AbbVie, Johnson & Johnson grab another Imbruvica nod with early OK in rare blood cancer

With a Monday decision by the FDA, adult patients with the rare blood cancer Waldenström's macroglobulinemia have a new, chemo-free treatment option in a combo of Imbruvica—a drug split by AbbVie and Johnson & Johnson—and Roche's Rituxan. Also with the approval, Imbruvica has another edge on AstraZeneca's Calquence.

The FDA signed off on the combo based on phase 3 data showing that it could significantly stave off cancer progression. In the study, dubbed Innovate, investigators recorded a 30-month progression-free survival figure of 82% for patients on the drug combo, compared with 28% for patients on Rituxan alone. Additionally, the combo reduced the incidence of anemia and infusion reactions that can be triggered by Rituxan use, Mark Wildgust, VP of global medical affairs for oncology at J&J's Janssen, previously told FiercePharma.

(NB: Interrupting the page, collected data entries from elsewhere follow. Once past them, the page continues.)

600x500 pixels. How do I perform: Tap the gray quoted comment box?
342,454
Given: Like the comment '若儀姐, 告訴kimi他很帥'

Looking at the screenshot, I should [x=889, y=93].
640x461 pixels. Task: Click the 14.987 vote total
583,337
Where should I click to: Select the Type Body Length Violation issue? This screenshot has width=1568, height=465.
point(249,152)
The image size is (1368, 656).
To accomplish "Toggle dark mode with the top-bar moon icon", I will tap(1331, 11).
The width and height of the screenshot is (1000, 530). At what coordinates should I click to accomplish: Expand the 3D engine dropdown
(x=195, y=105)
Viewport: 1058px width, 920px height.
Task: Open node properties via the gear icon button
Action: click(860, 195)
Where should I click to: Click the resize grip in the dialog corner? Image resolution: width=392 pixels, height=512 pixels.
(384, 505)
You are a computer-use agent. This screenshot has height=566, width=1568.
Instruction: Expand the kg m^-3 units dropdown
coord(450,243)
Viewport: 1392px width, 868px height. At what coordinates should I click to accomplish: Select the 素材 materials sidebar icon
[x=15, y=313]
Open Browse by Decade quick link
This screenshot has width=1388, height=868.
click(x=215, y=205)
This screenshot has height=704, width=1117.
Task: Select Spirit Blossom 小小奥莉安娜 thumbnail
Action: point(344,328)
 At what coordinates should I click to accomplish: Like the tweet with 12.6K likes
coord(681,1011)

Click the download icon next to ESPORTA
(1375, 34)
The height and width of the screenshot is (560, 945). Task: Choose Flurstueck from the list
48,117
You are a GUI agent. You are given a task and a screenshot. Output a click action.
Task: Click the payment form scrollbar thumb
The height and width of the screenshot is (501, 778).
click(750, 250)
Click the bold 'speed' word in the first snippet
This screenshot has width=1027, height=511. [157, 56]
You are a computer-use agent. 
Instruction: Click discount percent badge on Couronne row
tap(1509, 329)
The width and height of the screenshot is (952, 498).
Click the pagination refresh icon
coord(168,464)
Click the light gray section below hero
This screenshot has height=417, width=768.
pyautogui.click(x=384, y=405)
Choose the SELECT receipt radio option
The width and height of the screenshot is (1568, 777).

The combo “significantly improves outcomes, controls disease, improves the quality of life and addresses some of those symptomatic issues right up front,” Wildgust said this summer's American Society of Clinical Oncology (ASCO) annual meeting in Chicago.

Imbruvica is also approved solo to treat Waldenström's macroglobulinemia, but the new approval will eliminate the need for chemo as part of the regimen. The nod came about two months ahead of the FDA’s target decision date.

Imbruvica won its first nod in 2013 and has racked up several new uses since, grabbing additional nods in chronic lymphocytic leukemia, small lymphocytic lymphoma, mantle cell lymphoma, marginal zone lymphoma and chronic graft-versus-host disease. That's not to say it hasn't stumbled, though; last month, it came up short in a non-Hodgkin lymphoma, failing to improve event-free survival in previously untreated diffuse large B-cell lymphoma patients.

A slow-growing form of non-Hodgkin's lymphoma, Waldenström's macroglobulinemia affects about 2,800 new patients in the U.S. every year.

The approval comes only two months after the combo picked up a priority review in Waldenström's macroglobulinemia. Meanwhile, AstraZeneca is advancing its rival Calquence in the patient group. In phase 2 data presented at ASCO, Calquence elicited an immune response in 93% of 106 previously untreated WM patients.

Already, AZ’s Calquence is challenging Imbruvica in mantle cell lymphoma, and the drugs are expected to additionally battle in chronic lymphocytic leukemia, one of Imbruvica's key markets.

AbbVie picked up its share of Imbruvica in its $21 billion buyout of Pharmacyclics in 2015. J&J and Pharmacyclics co-developed and co-market the drug.  

For AbbVie, the drug represents an effort to diversify sales beyond the world’s bestselling med Humira, which pulled in more than $18 billion last year. Under recent patent settlements, biosimilars makers will have a chance to launch Humira copies in Europe this fall and in the U.S. in 2023.